## Stated problem:
Convert the entries between the line containing "You are a computer-use" and the line containing "Instruction: Tap the lipstick emoji", inclusive, into a JSON list of strings with one string per line and blank lines omitted.

## Dataset records:

::::::

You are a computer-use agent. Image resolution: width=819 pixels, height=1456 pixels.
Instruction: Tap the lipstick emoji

::::::

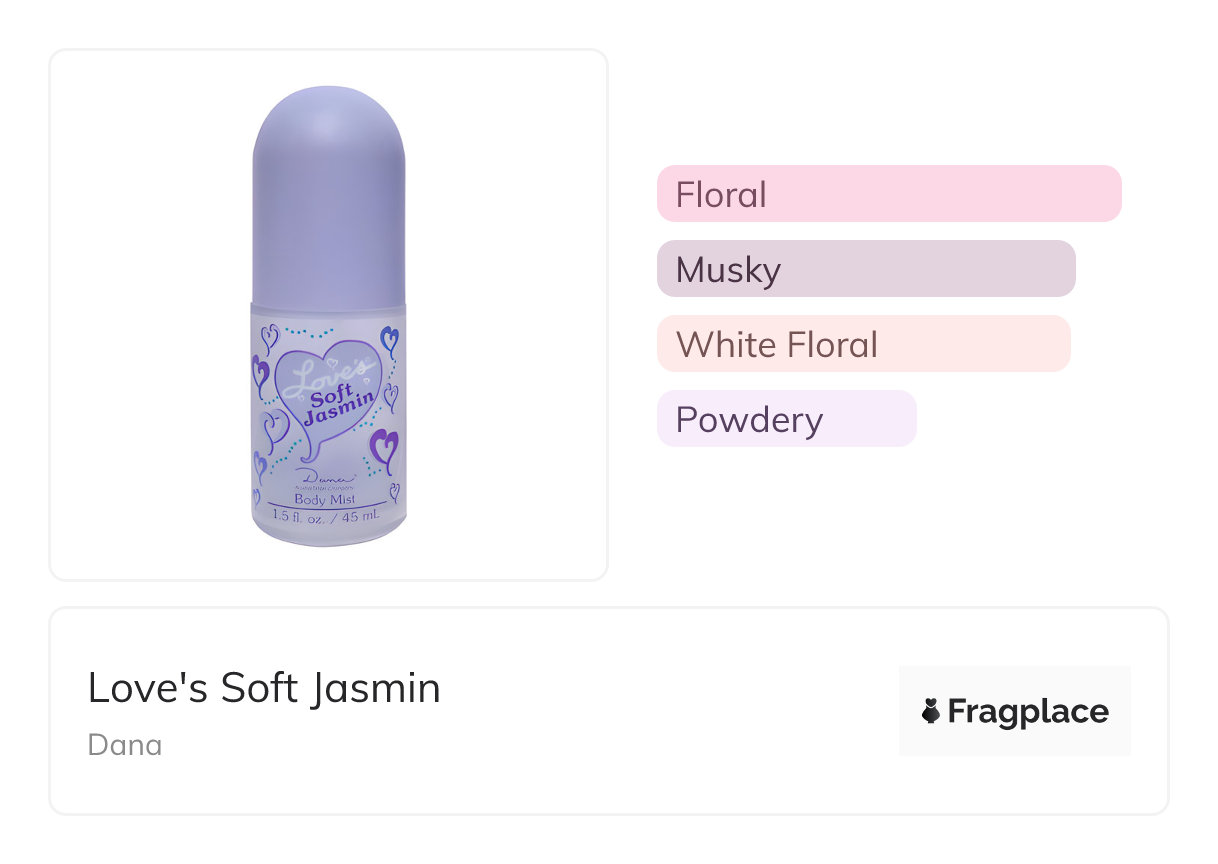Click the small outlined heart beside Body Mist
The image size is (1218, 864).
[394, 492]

::::::

## Solution to this problem:
[
  "You are a computer-use agent. Image resolution: width=819 pixels, height=1456 pixels.",
  "Instruction: Tap the lipstick emoji"
]